Concluding, I saw that there is a different environment in the communities on the south zone than in the north zone. To work with each of them is challenging in different ways, and there are good and bad sides to both. I have described some difficulties that arise in Vidigal where everyone wants to participate, have something to say and many times have the last word. Now I am identifying the opposite, which is the difficulty that appears where no one wants to speak and it is harder to reach a consensus not because there are too many opinions but because there is so much silence. The manager of this community, who had attended some of the meetings to plan the Rio +20 event in Vidigal, told me “I saw how you gathered so many people in those reunions, here I find it almost impossible to get people together. You’ve seen it, I can barely find the people because there is nobody on the streets.” But, even though at a slower pace, they are also infiltrating the community. Today, they said, it was a very good day. We talked with a few local business owners and they all were interested in participating on a survey that they will hand out next week.

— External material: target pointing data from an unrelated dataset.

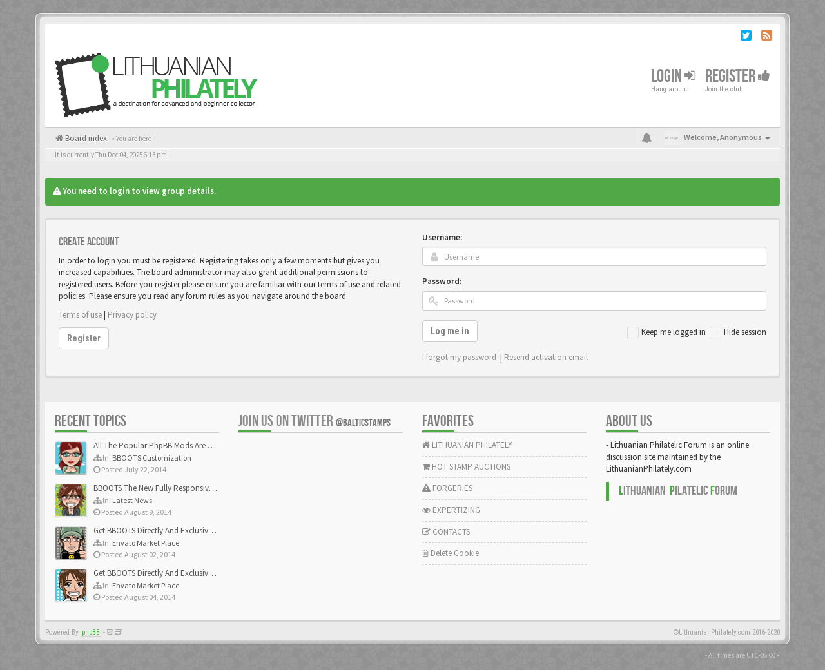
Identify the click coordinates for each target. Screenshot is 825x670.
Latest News (132, 500)
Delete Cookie (450, 553)
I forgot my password (459, 357)
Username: (442, 237)
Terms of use (80, 314)
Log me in (450, 331)
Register (737, 76)
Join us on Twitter (314, 421)
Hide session (738, 332)
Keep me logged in (666, 332)
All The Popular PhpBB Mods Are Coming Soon (175, 445)
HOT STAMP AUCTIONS (466, 466)
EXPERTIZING (451, 509)
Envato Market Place (145, 543)
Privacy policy (132, 314)
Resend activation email (546, 357)
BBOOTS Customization (151, 458)
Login (673, 76)
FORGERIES (447, 488)
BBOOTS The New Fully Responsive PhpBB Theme (178, 488)
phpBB (91, 632)
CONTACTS (446, 531)
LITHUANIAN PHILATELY (467, 444)
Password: (441, 281)
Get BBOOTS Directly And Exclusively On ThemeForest (185, 530)
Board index (85, 138)
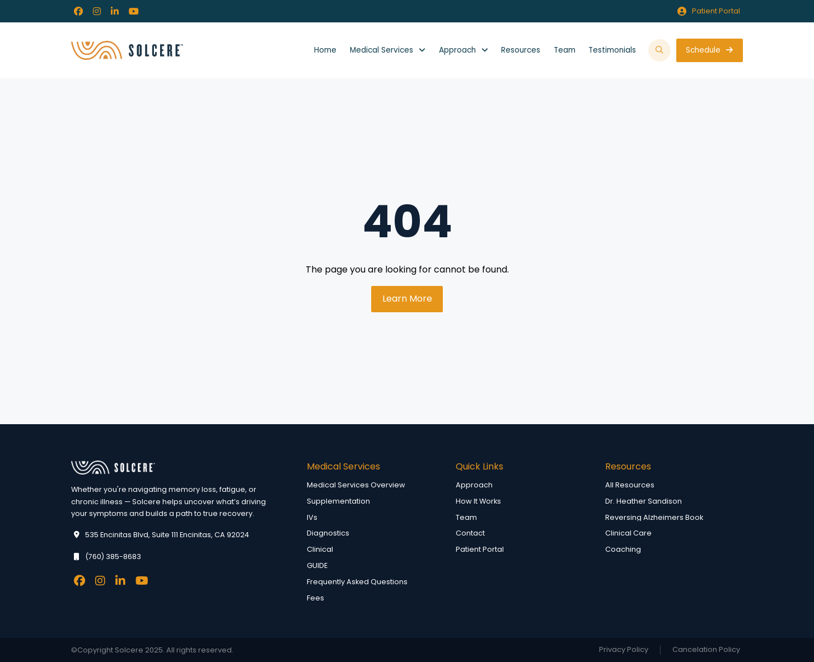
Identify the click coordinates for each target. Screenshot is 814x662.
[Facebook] (78, 11)
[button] (659, 50)
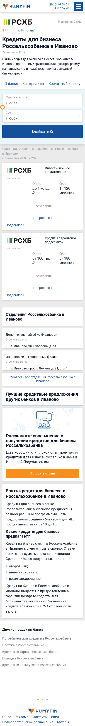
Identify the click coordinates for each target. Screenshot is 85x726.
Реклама (21, 717)
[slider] (2, 107)
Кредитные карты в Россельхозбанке (30, 652)
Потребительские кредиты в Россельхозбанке (36, 638)
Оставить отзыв (42, 473)
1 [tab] (38, 699)
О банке (11, 83)
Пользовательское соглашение (27, 722)
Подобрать (42, 131)
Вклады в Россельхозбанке (22, 658)
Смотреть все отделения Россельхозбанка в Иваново (42, 379)
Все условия (43, 206)
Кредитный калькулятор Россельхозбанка (34, 665)
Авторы (63, 722)
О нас (6, 717)
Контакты (40, 717)
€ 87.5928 (62, 8)
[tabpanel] (40, 648)
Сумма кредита (16, 97)
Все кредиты (33, 83)
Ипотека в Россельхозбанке (23, 645)
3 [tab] (47, 699)
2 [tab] (42, 699)
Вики (55, 717)
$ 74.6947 (62, 4)
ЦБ (51, 4)
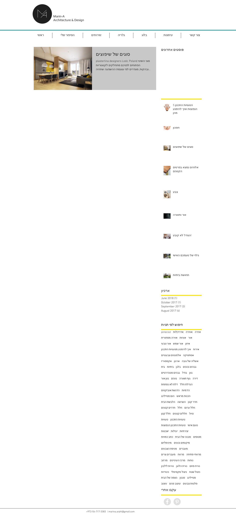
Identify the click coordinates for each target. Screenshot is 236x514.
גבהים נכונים (189, 367)
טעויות (164, 419)
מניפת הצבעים (169, 448)
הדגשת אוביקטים (170, 390)
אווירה (189, 332)
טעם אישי (193, 425)
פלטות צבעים (190, 483)
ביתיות (170, 367)
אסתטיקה (188, 355)
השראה (181, 402)
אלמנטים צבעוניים (171, 355)
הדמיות (186, 390)
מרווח (181, 454)
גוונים (174, 378)
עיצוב (164, 483)
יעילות (174, 431)
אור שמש (178, 343)
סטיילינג (191, 477)
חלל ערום (189, 407)
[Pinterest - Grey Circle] (177, 501)
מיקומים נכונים (182, 443)
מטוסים (197, 437)
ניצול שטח (194, 472)
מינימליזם (166, 443)
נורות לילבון (167, 466)
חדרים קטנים (168, 407)
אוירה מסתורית (169, 337)
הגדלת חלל (186, 384)
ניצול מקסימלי (179, 472)
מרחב (164, 460)
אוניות (183, 337)
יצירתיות (184, 431)
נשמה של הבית (169, 477)
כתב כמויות (167, 437)
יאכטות (165, 431)
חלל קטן (166, 413)
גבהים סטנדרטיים (170, 373)
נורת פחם (195, 466)
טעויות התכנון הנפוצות (173, 425)
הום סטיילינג (167, 396)
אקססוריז (166, 361)
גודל (184, 373)
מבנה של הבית (183, 437)
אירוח (196, 349)
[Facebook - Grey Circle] (167, 501)
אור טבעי (166, 343)
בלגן (178, 367)
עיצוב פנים (175, 483)
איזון (187, 343)
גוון (190, 373)
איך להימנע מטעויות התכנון (176, 349)
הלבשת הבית (168, 402)
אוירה (198, 332)
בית (163, 367)
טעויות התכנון (177, 419)
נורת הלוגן (181, 466)
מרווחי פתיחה (193, 454)
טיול (191, 413)
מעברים (183, 448)
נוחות (190, 460)
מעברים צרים (168, 454)
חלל (180, 407)
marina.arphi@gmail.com (122, 511)
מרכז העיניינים (177, 460)
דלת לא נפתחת (169, 384)
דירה (195, 378)
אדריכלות (178, 332)
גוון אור (165, 378)
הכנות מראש (183, 396)
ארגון (177, 361)
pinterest (166, 332)
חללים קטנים (180, 413)
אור (190, 337)
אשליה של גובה (190, 361)
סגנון (182, 477)
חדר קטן (192, 402)
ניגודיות (165, 472)
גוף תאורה (184, 378)
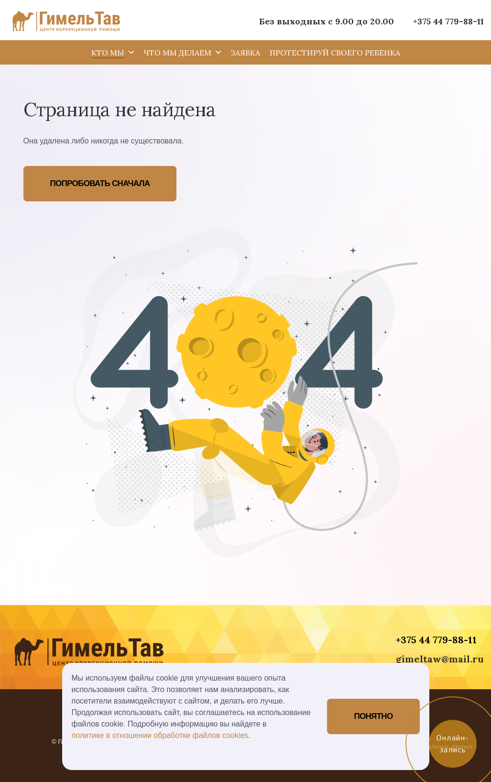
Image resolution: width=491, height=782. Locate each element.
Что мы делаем (177, 52)
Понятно (373, 716)
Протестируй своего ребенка (335, 52)
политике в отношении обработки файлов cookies (160, 735)
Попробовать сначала (100, 183)
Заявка (245, 52)
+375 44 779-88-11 (448, 21)
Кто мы (107, 52)
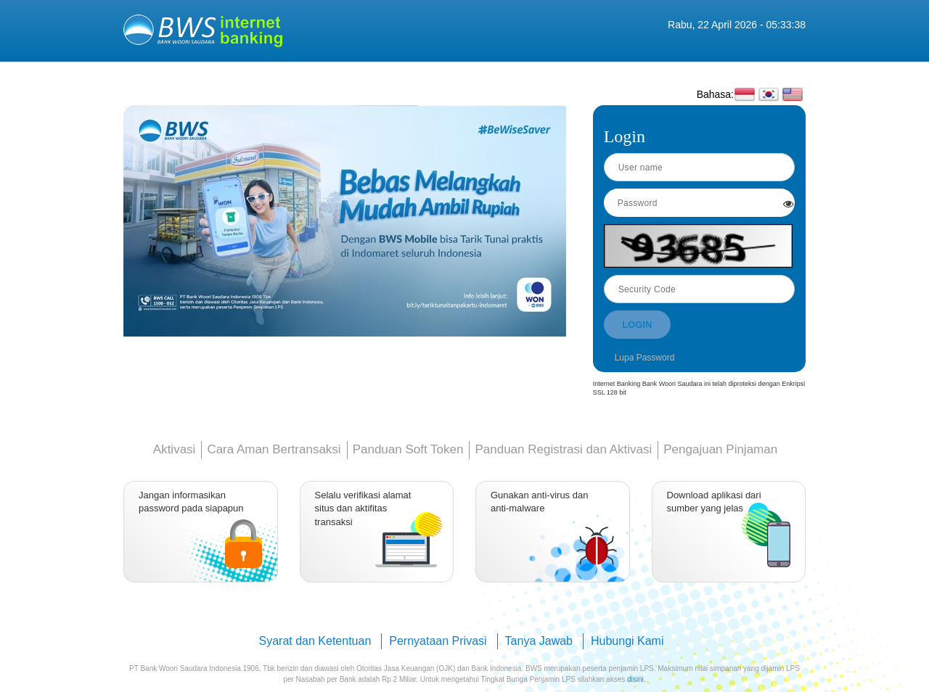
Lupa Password (645, 358)
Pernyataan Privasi (437, 641)
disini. (636, 679)
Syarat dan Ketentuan (315, 641)
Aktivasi (174, 449)
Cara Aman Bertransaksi (273, 449)
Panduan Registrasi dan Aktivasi (563, 449)
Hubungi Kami (627, 641)
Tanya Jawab (539, 641)
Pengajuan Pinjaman (720, 449)
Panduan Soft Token (408, 449)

This survey is an attempt to map out and identify needs that commerce in the community has. They want to find out how many business initiatives there are in the area, how many are regulated, how many are getting benefits from the state, if they can connect them with a program that funds small businesses, if they need any course support, etc. It was great to see that those who we asked did not even agreed to take the survey but also wanted to get involved and add and remove questions of the survey themselves.
As the manager said, this is something done for the community and they are beginning to see that. Even though the government can appear as careless or its policies be inefficient, the people that work at the lower levels such as her, her assistant or others in similar positions are of good heart and do this because they find very rewarding and genuinely want to help (I must add here that this a personal impression I have gotten here, because from what I have been asking I found many of the people working in these positions to be extremely well formed in educational terms, while from what I know the salary does not correspond this. Many even had other better paid jobs before that they left to become involved in this initiative.) Once again, in this different context I saw the start of a positive evolution towards development and a more peaceful environment. Hopefully things continue to more towards change in this direction and locals can get a little more of, as the guy on the main picture tattooed on his arm, Felicidade (happiness).